Leave out the pictures and repeat exactly the lines from the one containing "Where should I click to: Click" through the end of the records.

---------- RECORDS FOR THE TASK ----------

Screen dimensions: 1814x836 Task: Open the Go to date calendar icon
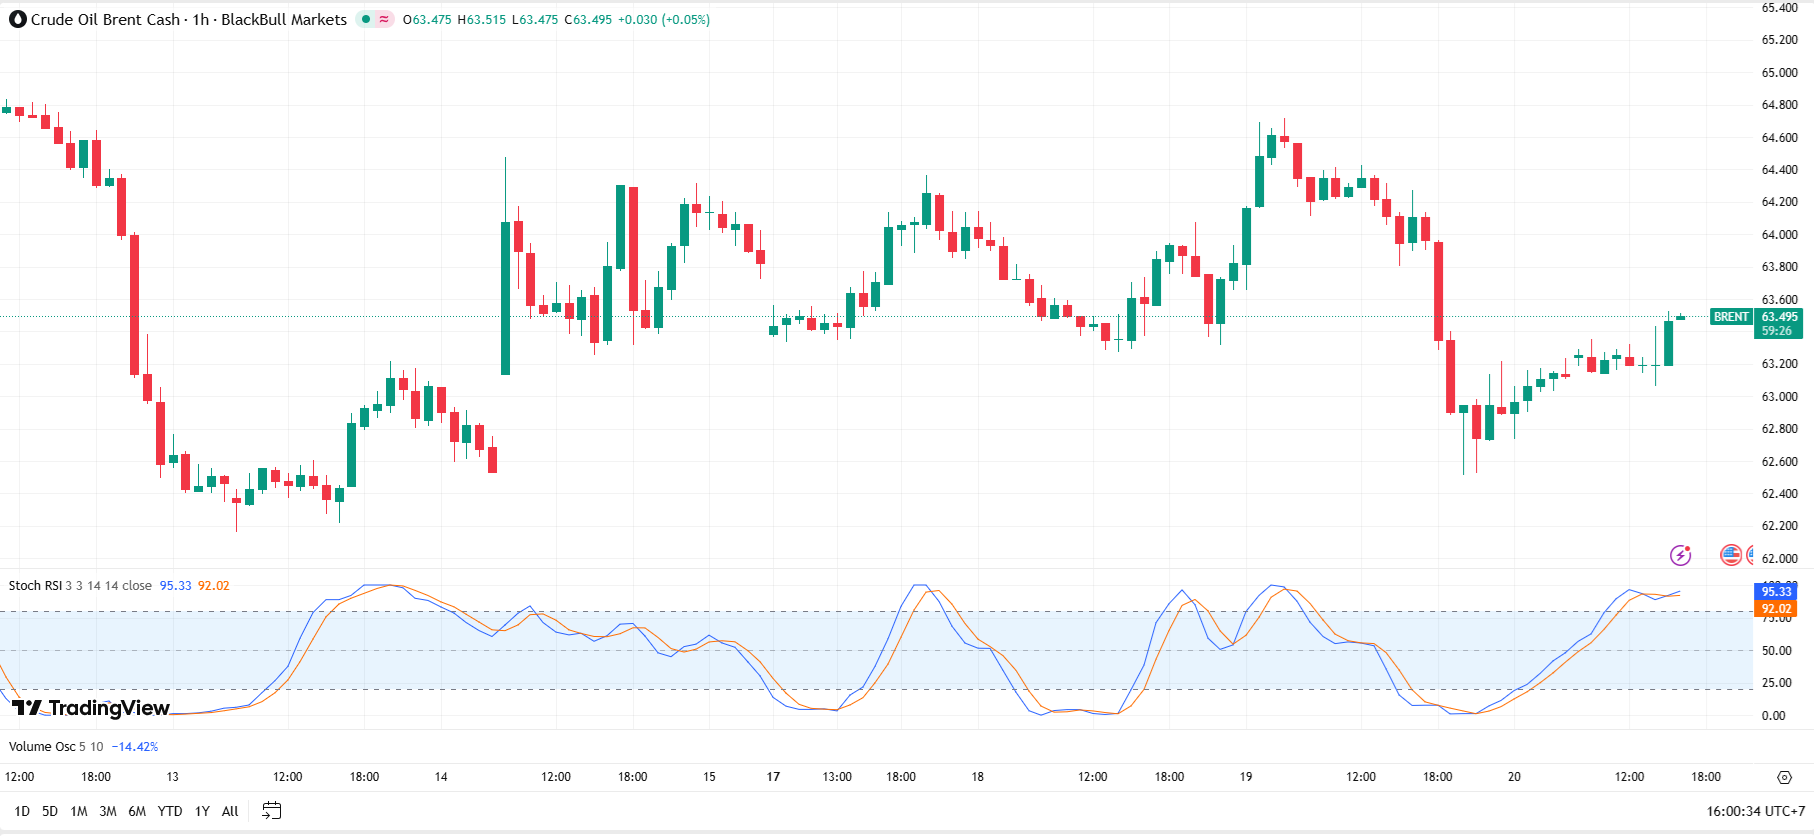[271, 811]
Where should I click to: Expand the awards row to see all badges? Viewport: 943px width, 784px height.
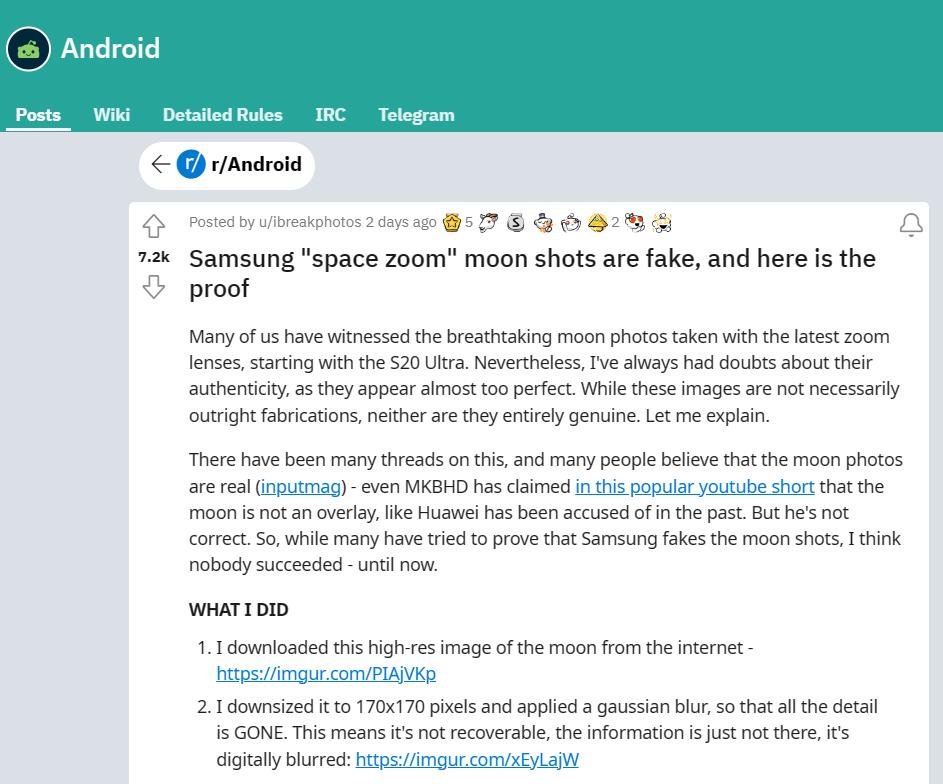tap(661, 222)
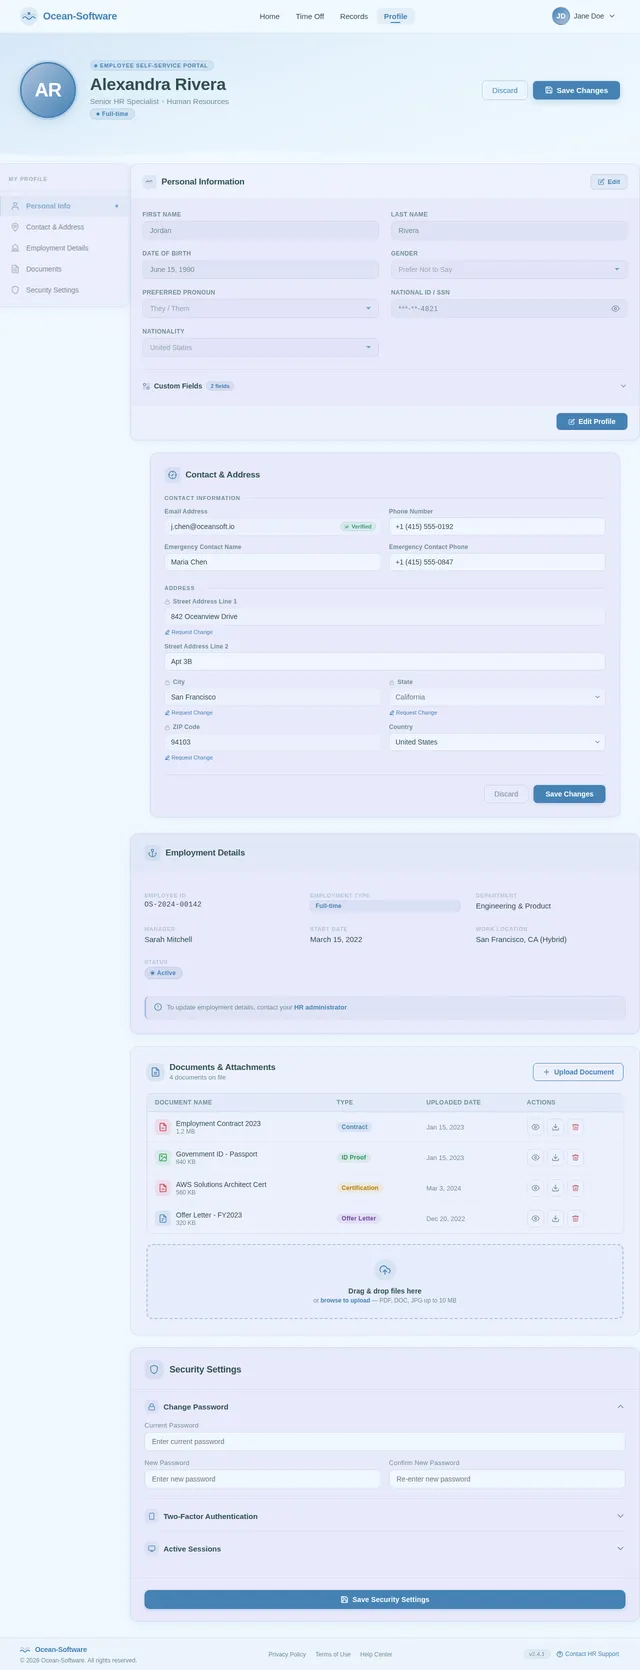640x1670 pixels.
Task: Open the State dropdown showing California
Action: click(x=497, y=697)
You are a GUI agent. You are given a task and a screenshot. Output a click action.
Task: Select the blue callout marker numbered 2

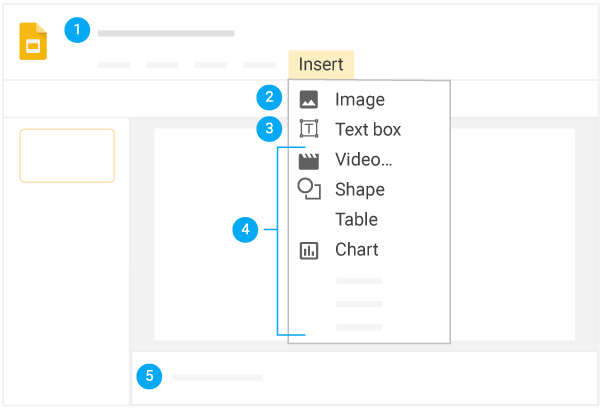tap(268, 99)
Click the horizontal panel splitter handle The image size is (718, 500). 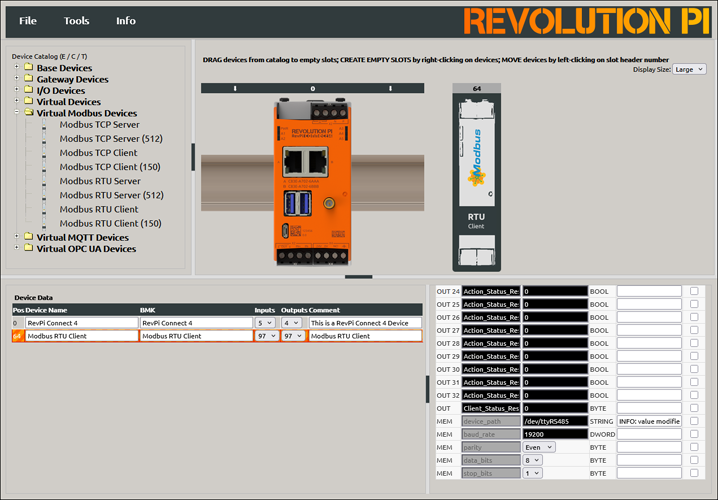tap(359, 277)
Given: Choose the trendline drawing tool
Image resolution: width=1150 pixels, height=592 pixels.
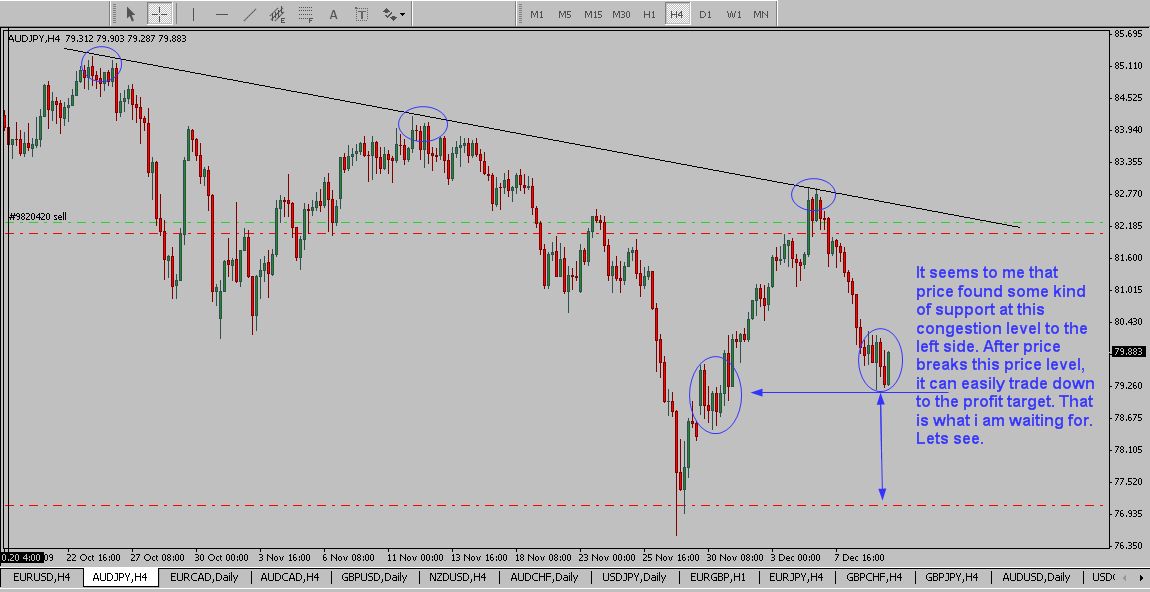Looking at the screenshot, I should (249, 14).
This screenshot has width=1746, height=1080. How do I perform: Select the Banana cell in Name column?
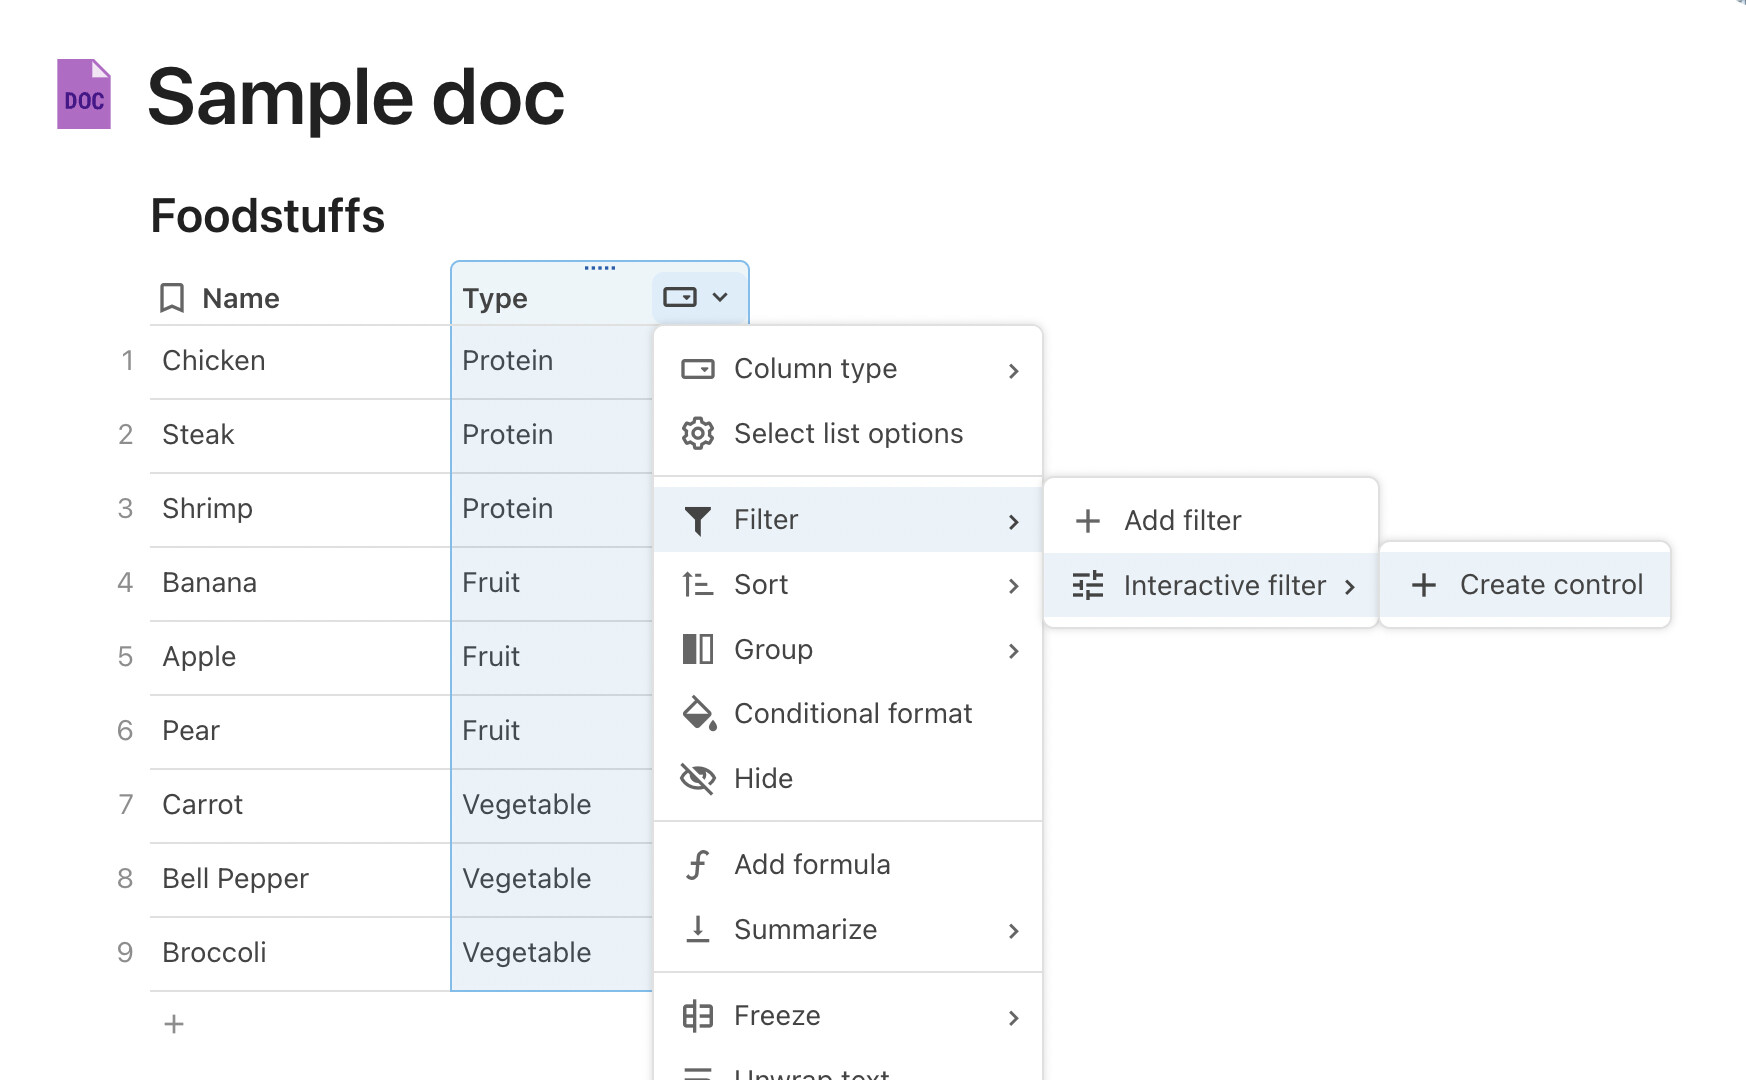tap(210, 583)
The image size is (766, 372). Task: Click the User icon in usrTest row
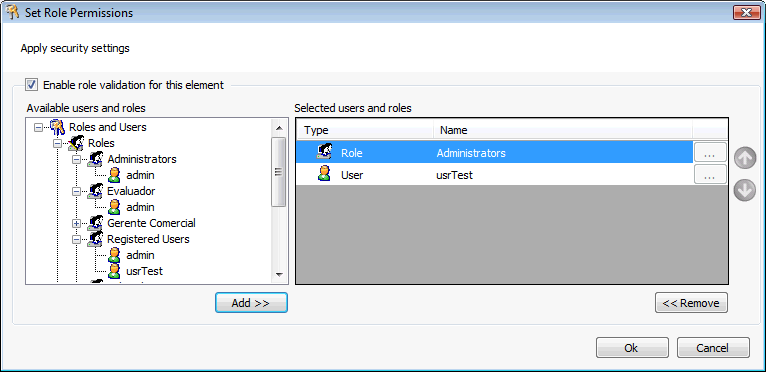click(x=323, y=174)
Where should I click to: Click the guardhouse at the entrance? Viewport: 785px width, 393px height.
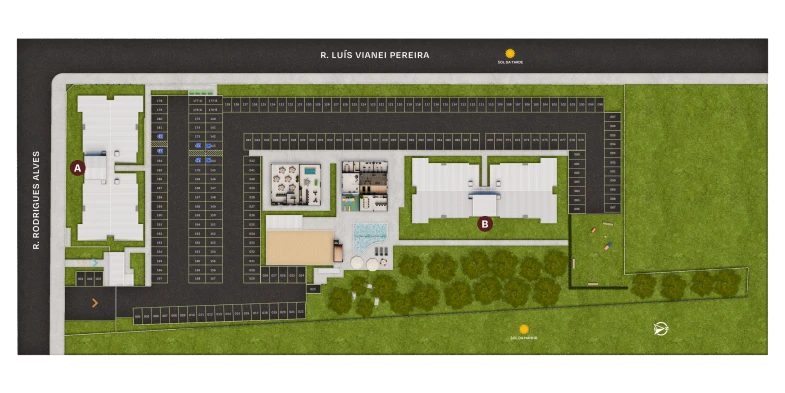click(x=118, y=269)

----------

— RESPONSE TO THE TASK —
Where should I click to: Click the guardhouse at the entrance? Viewport: 785px width, 393px height.
click(x=118, y=269)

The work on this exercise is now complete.